* **Exercise set**:
1. Summarize the commit message below in two sentences.
2. Write out, word for word, the part of the commit message below that opens with the words containing "fully support them." and closes with "nanosecond timestamps.".

* **Extract**:
-=-=-

Files
LocalAI/backend/python/nemo/backend.py
番茄摔成番茄酱 01fa12e0de feat(nemo): enable word-level timestamps for ASR models (#10297)
* feat(nemo): enable word-level timestamps for ASR models

The nemo backend ignored timestamp_granularities and always returned a
single segment with start=0 end=0, making word-level timestamps
impossible to obtain even though the NeMo models (parakeet-tdt, etc.)
fully support them.

Changes:
- Add _get_stride_seconds() to compute frame duration from the model's
  preprocessor window_stride and encoder subsampling_factor.
- Add _build_segments_with_words() that extracts word offsets from the
  NeMo Hypothesis.timestamp dict and converts frame indices to
  nanosecond timestamps.
- Support 'word' granularity (one segment per word) and 'segment'
  granularity (merge at time-gap boundaries using a dynamic threshold).
- Populate TranscriptSegment.words with TranscriptWord entries so
  callers get both segment-level and word-level timing.

-=-=-

* **Recorded data**:

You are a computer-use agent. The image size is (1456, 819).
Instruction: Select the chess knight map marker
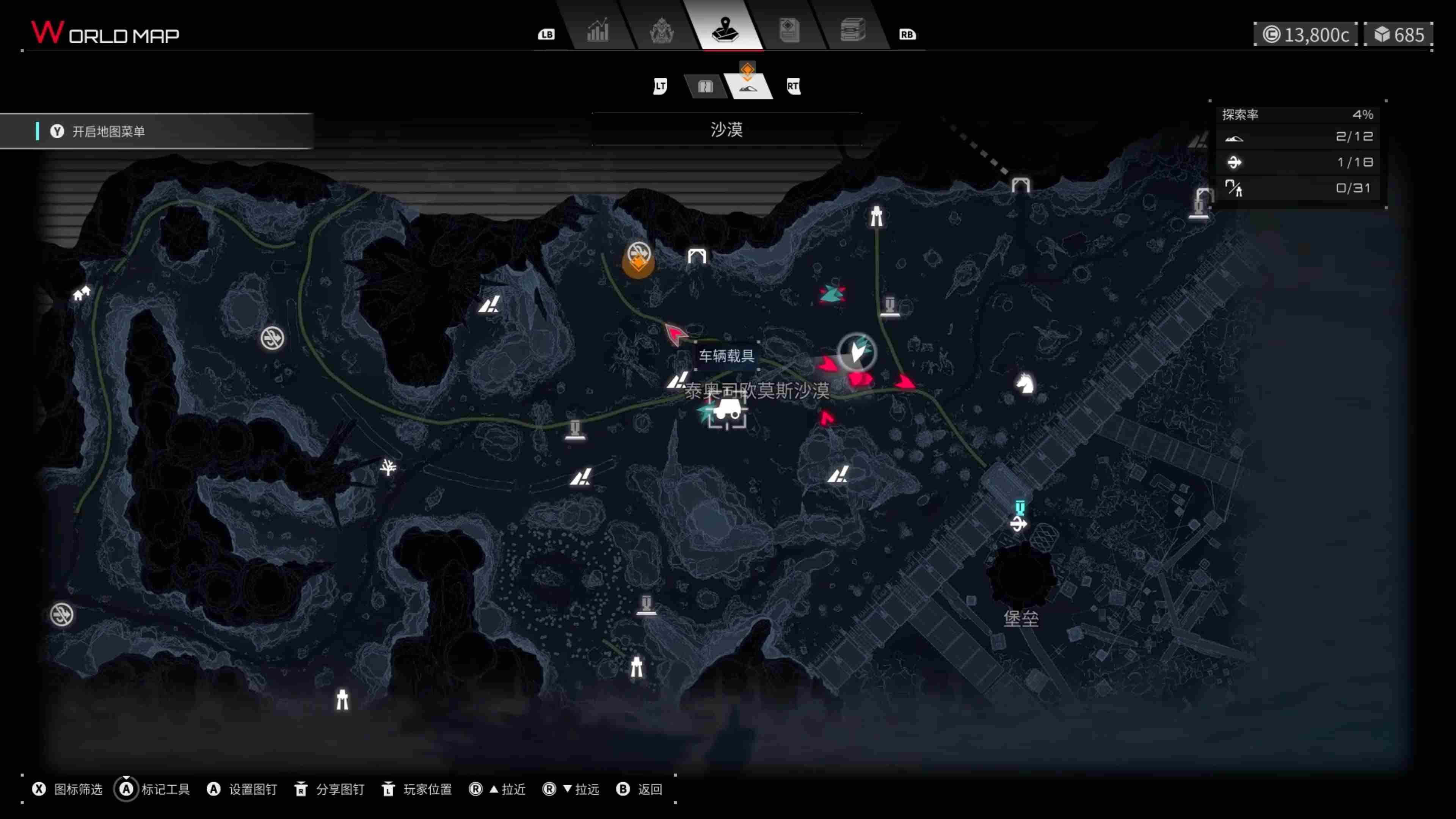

-=-=-

* **Outputs for the tasks**:
1. The commit message says the NeMo backend ignored timestamp_granularities and always returned a single segment with start and end at zero, so word-level timestamps could not be obtained even though NeMo models fully support them. The change adds functions to compute frame duration and to convert word offsets into nanosecond timestamps, supports both 'word' and 'segment' granularity, and fills TranscriptSegment.words so callers get segment-level and word-level timing.

2.
fully support them.

Changes:
- Add _get_stride_seconds() to compute frame duration from the model's
  preprocessor window_stride and encoder subsampling_factor.
- Add _build_segments_with_words() that extracts word offsets from the
  NeMo Hypothesis.timestamp dict and converts frame indices to
  nanosecond timestamps.